Litigation and Compliance; Other Agreements. (a) Pledgor is not in default or breach of the performance, observance or fulfillment of any obligation, covenant or condition contained in any agreement, document or instrument to which it is a party or by which it or any of its properties or assets is or are bound or subject, which default or breach, if not remedied within any applicable grace period or cure period, could reasonably be expected to have or result in a Material Adverse Effect.
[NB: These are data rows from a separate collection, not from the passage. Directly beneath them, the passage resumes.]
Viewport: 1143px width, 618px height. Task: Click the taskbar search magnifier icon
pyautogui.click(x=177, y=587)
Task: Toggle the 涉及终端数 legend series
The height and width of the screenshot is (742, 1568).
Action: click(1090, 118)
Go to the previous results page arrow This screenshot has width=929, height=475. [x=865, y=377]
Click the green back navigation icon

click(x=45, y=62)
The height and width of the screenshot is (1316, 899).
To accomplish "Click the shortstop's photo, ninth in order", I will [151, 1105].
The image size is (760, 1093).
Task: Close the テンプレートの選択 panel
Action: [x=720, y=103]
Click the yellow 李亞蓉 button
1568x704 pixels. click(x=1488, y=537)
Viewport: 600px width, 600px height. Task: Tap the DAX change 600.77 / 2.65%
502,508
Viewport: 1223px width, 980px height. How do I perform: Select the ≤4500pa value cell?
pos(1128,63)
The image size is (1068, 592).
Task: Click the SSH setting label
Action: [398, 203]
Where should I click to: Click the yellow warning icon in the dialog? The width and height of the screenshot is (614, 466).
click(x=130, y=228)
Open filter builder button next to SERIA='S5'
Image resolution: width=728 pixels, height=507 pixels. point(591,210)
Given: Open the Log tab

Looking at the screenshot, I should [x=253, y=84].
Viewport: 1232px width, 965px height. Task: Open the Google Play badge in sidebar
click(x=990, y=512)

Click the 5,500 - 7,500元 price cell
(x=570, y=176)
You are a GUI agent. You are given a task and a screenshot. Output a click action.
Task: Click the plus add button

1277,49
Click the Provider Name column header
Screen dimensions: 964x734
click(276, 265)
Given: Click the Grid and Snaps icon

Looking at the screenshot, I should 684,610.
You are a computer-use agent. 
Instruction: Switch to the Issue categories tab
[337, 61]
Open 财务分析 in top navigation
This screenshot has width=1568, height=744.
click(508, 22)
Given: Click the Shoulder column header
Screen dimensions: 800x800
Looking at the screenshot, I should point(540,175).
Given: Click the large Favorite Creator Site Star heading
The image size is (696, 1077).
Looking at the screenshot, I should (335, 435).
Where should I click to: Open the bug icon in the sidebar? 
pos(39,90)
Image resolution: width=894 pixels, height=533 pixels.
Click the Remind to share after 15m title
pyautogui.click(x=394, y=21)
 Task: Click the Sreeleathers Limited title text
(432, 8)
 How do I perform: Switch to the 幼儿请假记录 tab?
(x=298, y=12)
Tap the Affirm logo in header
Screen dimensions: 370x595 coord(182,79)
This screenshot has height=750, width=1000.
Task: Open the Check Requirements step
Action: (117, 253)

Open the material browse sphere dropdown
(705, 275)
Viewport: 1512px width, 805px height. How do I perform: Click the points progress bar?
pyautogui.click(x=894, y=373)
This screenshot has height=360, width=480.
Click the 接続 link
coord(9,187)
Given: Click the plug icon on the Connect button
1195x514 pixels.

Except for as set forth in Schedule 5.6 of the Loan Agreement there is no action, suit, proceeding or investigation pending or, to Pledgor's knowledge, threatened, before or by any court, arbitrator or Governmental Authority (1) against or affecting the Collateral, Pledgor, any entity whose securities constitute the Collateral, this Agreement or the transactions contemplated hereby, or (2) that questions or could reasonably be expected to prevent the validity of this Agreement or the right or ability of Pledgor to execute or deliver this Agreement or to consummate the transactions contemplated hereby or to create or grant the Liens and security interests contemplated hereby.

Appears in 6 contracts

Samples: Pledge Agreement (Easy Gardener Products LTD), Pledge Agreement (Easy Gardener Products LTD), Pledge Agreement (Easy Gardener Products LTD)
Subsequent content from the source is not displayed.